Grove Street Games remained silent throughout the backlash and has since moved on, now working on their own intellectual property, a multiplayer kaiju-themed action game titled Beastlink. I recently chatted with the owner and CEO, Thomas Williamson, about Beastlink, but nearly five years later, I thought it might also be time to ask the studio how they really felt about GTA Trilogy: Definitive Edition.
While the team acknowledges that the release didn’t land the way it should have, it also suggests that the backlash may have been worsened by how the games were rolled out, hinting at a broader failure in the launch strategy rather than just the remasters themselves. In the statement, the developer says it agrees with much of the community reaction. At the same time, it notes that many players still spent time with the remasters and enjoyed them, even as others wanted far more from the package.
Regarding GTA Trilogy: Definitive Edition, I agreed with most of the people's reactions. That's probably about the most I can speak personally for how we felt about what came out and what our intentions were. But unfortunately, I feel like we did not agree with how the game was released and the response to it from a development side, and I think that would have changed the narrative significantly.
However, at the end of the day, looking at the behind-the-scenes metrics on those games, there were a lot of people who were playing them and really enjoying them. There was also a lot of people who wanted more, and I don't blame them. We all view these games as these really, really important milestones in gaming history, so I'm grateful to have had the opportunity to work on them.
I'm also in agreement that I don't think there'll ever be a perfect redux of those that's not done by Rockstar proper. If their Rockstar North team took it on and did some crazy thing, that would be awesome. But the reality of what it was also kind of mixed with people's nostalgia. You don't see these remasters coming out very often and getting complete praise, especially with really complicated, big gaming milestone projects like that. It's a really hard thing to do and we were cognizant of that when we were working on it. We knew that there was no way to make everybody happy.

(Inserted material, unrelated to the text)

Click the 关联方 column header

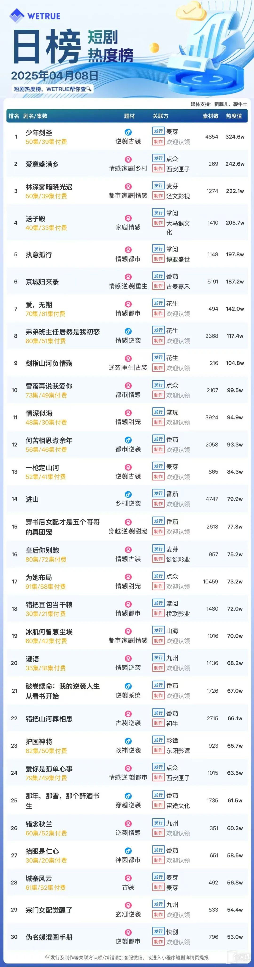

Nearly five years later, GTA Trilogy: The Definitive Edition remains a cautionary tale about how quickly a nostalgic comeback can turn into a reputational problem when expectations are this high, and the execution falls short. Grove Street Games may argue that the rollout worsened the response, but the broader lesson is unchanged: when you revisit games as iconic as GTA III, Vice City, and San Andreas, you better not mess with people's nostalgia. Rockstar will definitely exercise much greater care if it ever wants to remaster another of its classics in the future.